Haiti: Demonstration in St. Marc Disrupts Outbreak Response

Cholera is a very treatable disease; treatment centers are key to the response and don?t pose a risk to the population, says MSF

A demonstration at an MSF Cholera Treatment Center in St. Marc has disrupted the outbreak response and potentially imperiled people in need of urgent medical assistance.

Haiti 2010 © Spencer Platt/Getty Images

People suffering from the symptoms of cholera lay on the floor at a Ministry of Health hospital where MSF is providing treatment.

A demonstration at a Doctors Without Borders/Médecins Sans Frontières (MSF) cholera treatment center in the Haitian town of St. Marc on Tuesday, October 26, has disrupted efforts to prevent the spread of cholera and treat people already suffering from the disease, MSF said today.

Construction of a 400-bed cholera treatment center (CTC) was nearing completion when a group of people demonstrated violently against the opening of the facility. Several tents within the center’s compound were burned. Patients were due to be moved to the CTC from the St. Nicholas Hospital in St. Marc, where cholera patients are currently being treated in less than ideal conditions. There were no serious injuries resulting from the demonstration.

“The ultimate consequence is that we are now unable to respond to the cholera outbreak in the Artibonite region in the most effective manner and under the best possible conditions,” said Francisco Otero, head of MSF’s emergency response teams in St. Marc. “This facility was critical to relieving the burden of the high number of cases on St. Nicholas hospital and ensuring rapid treatment of critical cases.”

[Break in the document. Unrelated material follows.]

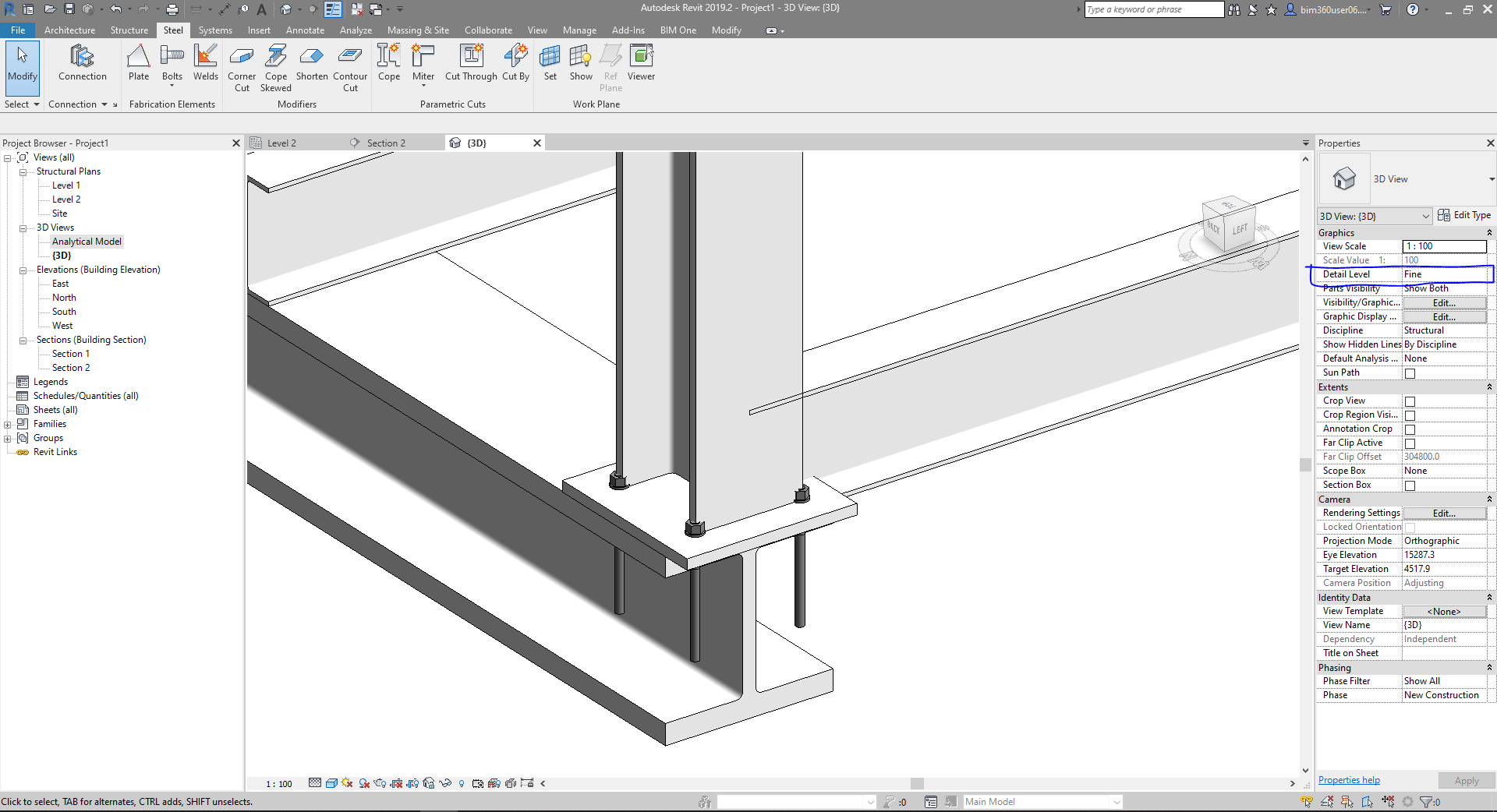Screen dimensions: 1497x812
Task: Open the Annotate ribbon tab
Action: coord(305,30)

Close proximity of a CTC to a community does not pose an additional risk to the population. On the contrary, a CTC located in a cholera-affected area affords rapid treatment, helping to ensure lifesaving care to critical cases and to mitigate against further spread of the disease. Rapid onset of diarrhea and vomiting from cholera infection can be lethal in less than 24 hours if left untreated.

“Cholera is a very treatable disease and we are ready to put our expertise to the best use to treat victims of this epidemic,” said Otero. “We look forward to working with the authorities and community leaders to find a solution that does not compromise the effectiveness of the response to this outbreak. MSF remains committed to establishing cholera treatment centers to give the optimal treatment possible and control the spread of the disease."

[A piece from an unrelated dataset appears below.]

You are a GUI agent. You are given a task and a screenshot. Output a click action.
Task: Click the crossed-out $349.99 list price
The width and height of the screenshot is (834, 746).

It has been recommended by the Ministry of Health to dismantle the CTC, which was being assembled on a football field near the hospital, in order to relieve tensions with the community and to give the opportunity to further reassure the population that the facility does not pose any risk to them. The Haitian authorities have stated that they will propose another location for the CTC. It had been previously authorized to be placed there.

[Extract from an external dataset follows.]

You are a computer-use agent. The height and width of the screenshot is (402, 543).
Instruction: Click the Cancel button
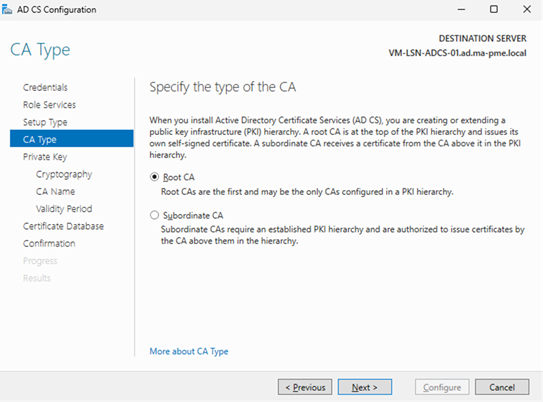point(502,387)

Since the emergence of cholera in St. Marc, MSF teams have been working in the Ministry of Health’s St. Nicholas Hospital, which quickly became overwhelmed with patients. Isolating cholera patients to limit infection risk to the rest of the hospital population presented a significant challenge. A functioning CTC would have relieved pressure on the hospital, allowing it to continue its normal function in service to the population. It also would have provided optimal hygiene control, which is fundamental to cholera treatment. MSF has a long history of employing CTCs in highly effective cholera interventions in many countries.

There are still significant numbers of patients arriving at the MSF-supported St. Nicholas Hospital. At the hospital, MSF teams treated around 450 patients each day on Sunday and Monday, including those who received oral rehydration solution (ORS) and intravenous treatment.

Besides, at present MSF can treat cholera at eight of its facilities in the Artibonite region and in and around Port-au-Prince.

This year alone, MSF teams have responded to cholera outbreaks in Cameroon, Chad, Niger, Nigeria, Papua New Guinea, and Zambia.